> Source document

⟨

Bad ARM peak performance (especially for Apple M1/M2) #155

tycho · 2022-09-11T06:01:03Z

I'm not sure this calculation is accounting for everything it should:

Lines 73 to 92 in 61a1ad8

 int64_t get_peak_performance(struct cpuInfo* cpu) { 

 struct cpuInfo* ptr = cpu; 

 //First check we have consistent data 

 for(int i=0; i < cpu->num_cpus; ptr = ptr->next_cpu, i++) { 

 if(get_freq(ptr->freq) == UNKNOWN_DATA) { 

 return -1; 

 } 

 } 

 int64_t flops = 0; 

 ptr = cpu; 

 for(int i=0; i < cpu->num_cpus; ptr = ptr->next_cpu, i++) { 

 flops += ptr->topo->total_cores * (get_freq(ptr->freq) * 1000000); 

 } 

 if(cpu->feat->NEON) flops = flops * 4; 

 return flops; 

 }

On my Apple M2, cpufetch claims the CPU has a peak performance of 100.8 GFLOP/s. But if I compile and run a multithreaded CPU-only floating point n-body simulation, it easily exceeds 220GFLOP/s (varies depending on the algorithm).

The algorithm appears to be: 1 instruction per cycle * cycle count * CPU count * SIMD width

I think somehow the algorithm needs to account for the variability in that implicit constant 1 in the calculation. Unfortunately that's not trivial since this is all basically inference, and it would definitely vary a lot by vendor and model. There's also some variability depending on the relative performance of "big" vs "little" cores, as the difference between those is not usually just clock frequency.

The text was updated successfully, but these errors were encountered:

Dr-Noob · 2022-09-11T08:57:27Z

This is a good point. I suspect that peak performance is not accurate in most ARM CPUs, especially in M1/M2.

The peak performance is computed as: ALUs * Frequency (in hertz) * Physical Cores * SIMD width. For M1/M2 I assume a width of 4 because NEON and I account for the different frequencies depending on the big or little core. I assume ALUs=1 because I don't know a better approximation for that value - there's very little information regarding M1/M2 performance: If there is more technical information that aids with this issue I didn't find it. ALUs account for the number of functional units, which directly affects the instructions per cycle. In this case, I'm assuming CPI=1.

CPI might be 0.5 but if you say you get 220GFLOP/s (which does not surprise me, because M1/M2 appears to be pretty powerful), there should be something else I'm not accounting for. I suspect that M1/M2 has FMA capabilities but if I google that I don't get any good results. Just for curiosity, can you provide the link for the benchmark you used?

By the way, if you are interested in this, you might find peakperf interesting (although it only works in x86 and NVIDIA devices, not ARM).

tycho · 2022-09-11T10:53:39Z

This is a good point. I suspect that peak performance is not accurate in most ARM CPUs, especially in M1/M2.

The peak performance is computed as: ALUs * Frequency (in hertz) * Physical Cores * SIMD width. For M1/M2 I assume a width of 4 because NEON and I account for the different frequencies depending on the big or little core. I assume ALUs=1 because I don't know a better approximation for that value - there's very little information regarding M1/M2 performance: If there is more technical information that aids with this issue I didn't find it. ALUs account for the number of functional units, which directly affects the instructions per cycle. In this case, I'm assuming CPI=1.

⟩

> Dataset content
⟨

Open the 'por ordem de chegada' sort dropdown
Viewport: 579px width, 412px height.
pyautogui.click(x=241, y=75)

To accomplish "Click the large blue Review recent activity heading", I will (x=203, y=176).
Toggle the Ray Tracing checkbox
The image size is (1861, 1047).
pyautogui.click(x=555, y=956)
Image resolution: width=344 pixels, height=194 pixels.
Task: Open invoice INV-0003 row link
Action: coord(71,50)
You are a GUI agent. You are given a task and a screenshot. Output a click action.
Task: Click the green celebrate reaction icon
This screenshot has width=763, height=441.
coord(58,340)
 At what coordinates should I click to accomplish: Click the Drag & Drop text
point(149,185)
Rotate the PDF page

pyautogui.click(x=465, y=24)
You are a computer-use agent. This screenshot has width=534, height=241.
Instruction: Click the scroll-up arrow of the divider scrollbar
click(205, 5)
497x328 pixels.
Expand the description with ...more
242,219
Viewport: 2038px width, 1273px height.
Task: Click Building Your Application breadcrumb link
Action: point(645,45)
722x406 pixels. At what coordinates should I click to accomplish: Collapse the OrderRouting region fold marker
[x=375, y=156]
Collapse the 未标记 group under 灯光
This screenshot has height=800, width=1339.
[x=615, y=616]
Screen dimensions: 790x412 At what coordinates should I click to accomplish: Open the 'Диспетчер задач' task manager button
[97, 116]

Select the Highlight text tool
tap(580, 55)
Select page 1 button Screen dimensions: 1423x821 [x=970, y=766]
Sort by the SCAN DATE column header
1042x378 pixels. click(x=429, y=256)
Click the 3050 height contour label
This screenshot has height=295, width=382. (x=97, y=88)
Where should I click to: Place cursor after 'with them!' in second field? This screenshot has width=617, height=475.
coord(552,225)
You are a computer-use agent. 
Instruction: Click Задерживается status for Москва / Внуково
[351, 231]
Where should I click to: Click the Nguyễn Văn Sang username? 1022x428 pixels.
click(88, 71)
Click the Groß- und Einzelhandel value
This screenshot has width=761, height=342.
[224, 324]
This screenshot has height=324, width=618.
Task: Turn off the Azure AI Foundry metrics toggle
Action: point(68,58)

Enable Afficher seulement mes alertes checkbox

⟩

> Stated goal
Reproduce word for word the stretch of the ARM peak-performance thread from "CPI might be" through "benchmark you used?".

> Answer below
CPI might be 0.5 but if you say you get 220GFLOP/s (which does not surprise me, because M1/M2 appears to be pretty powerful), there should be something else I'm not accounting for. I suspect that M1/M2 has FMA capabilities but if I google that I don't get any good results. Just for curiosity, can you provide the link for the benchmark you used?